===== Document extract =====

Defining learning results that all students will master—what many call outcome-based education (OBE)—is an education issue over which many are doing fierce battle across America today. Those identified as "on the left" claim that opposition to OBE comes primarily from "ultraconservative" groups such as Phyllis Schlafly's Eagle Forum and Pat Robertson's Christian Coalition. For instance, Matthew Freeman, research director for People for the American Way, says, "The national organizations taking [OBE] on are almost exclusively religious-right organizations."[1]
It is true that many of those identified as "on the right" do express pointed and passionate objections to outcome-based education. For example, Phyllis Schlafly, president of the Eagle Forum, says, "OBE is converting the 3 R's to the 3 D's: Deliberately Dumbed Down."[2] Peg Luksic, a nationally recognized leader of the OBE opposition, comments, "Bureaucrats really do believe that schools are the ones that should raise children. Our children are not and never will be creatures of the state. We will no longer sit quietly while the state forces its mandates on our schools and our children."[3]
Opposition to OBE, however, does not come from the right only. Some educators are glad to shun a focus on outcomes and results. They prefer to keep the focus on inputs and resources.
From another perspective, the American Federation of Teachers union President Albert Shanker—hardly an ultraconservative—is just as pointed and passionate in objecting to OBE: "OBE's vaguely worded outcomes ... encourage business as usual ... and [do] nothing to raise student achievement." In saying this, Shanker appears to agree with many conservatives, such as former Secretary of Education William Bennett, who advocate a focus on student learning—academic outcomes—as the only route to accountability in education.

=====

Aim of the exercise:
Reproduce the stretch of the outcome-based education passage from "From another perspective, the" through "accountability in education.". The material after this point comes from a different source.

===== The data =====

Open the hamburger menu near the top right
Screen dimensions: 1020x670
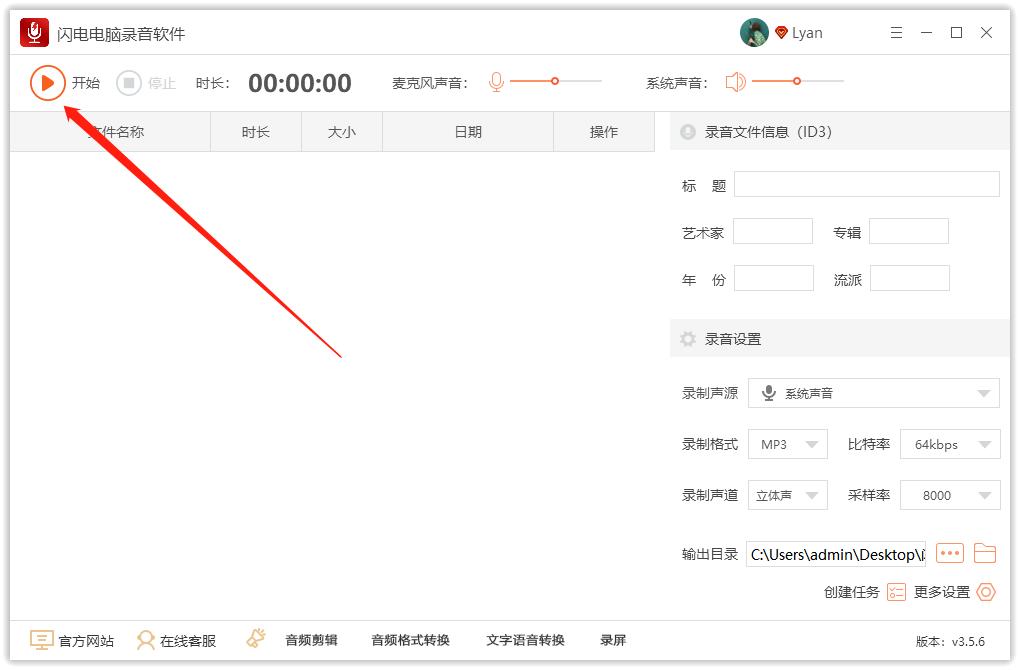coord(896,31)
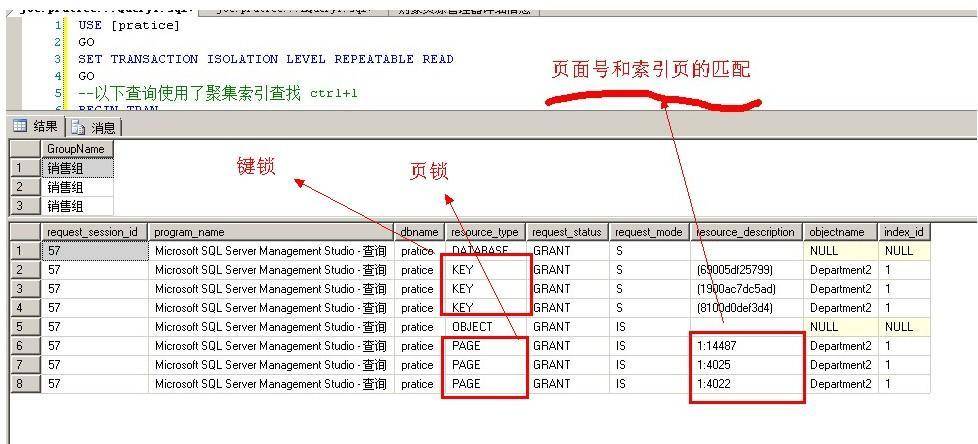Select the 1:4022 resource description cell

tap(746, 384)
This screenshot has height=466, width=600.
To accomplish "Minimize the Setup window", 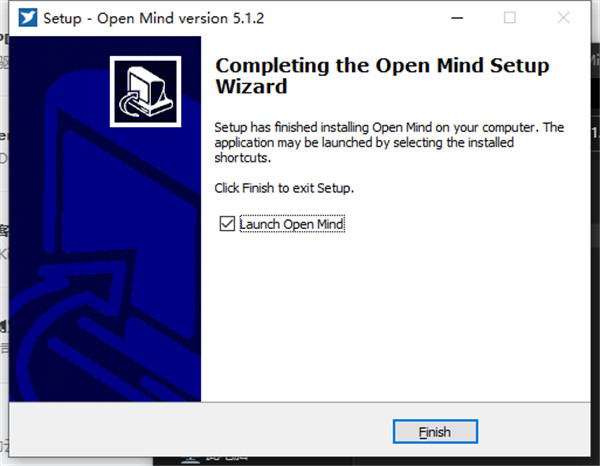I will coord(457,18).
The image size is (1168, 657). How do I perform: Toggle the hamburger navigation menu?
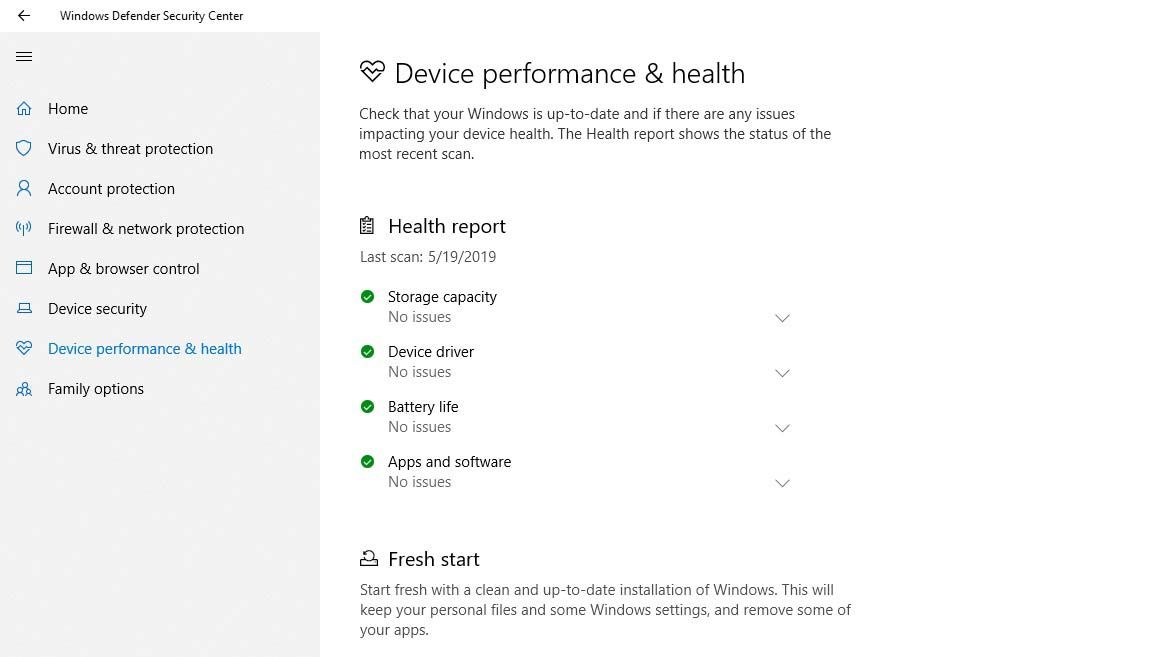(x=24, y=56)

=====

Result below:
From another perspective, the American Federation of Teachers union President Albert Shanker—hardly an ultraconservative—is just as pointed and passionate in objecting to OBE: "OBE's vaguely worded outcomes ... encourage business as usual ... and [do] nothing to raise student achievement." In saying this, Shanker appears to agree with many conservatives, such as former Secretary of Education William Bennett, who advocate a focus on student learning—academic outcomes—as the only route to accountability in education.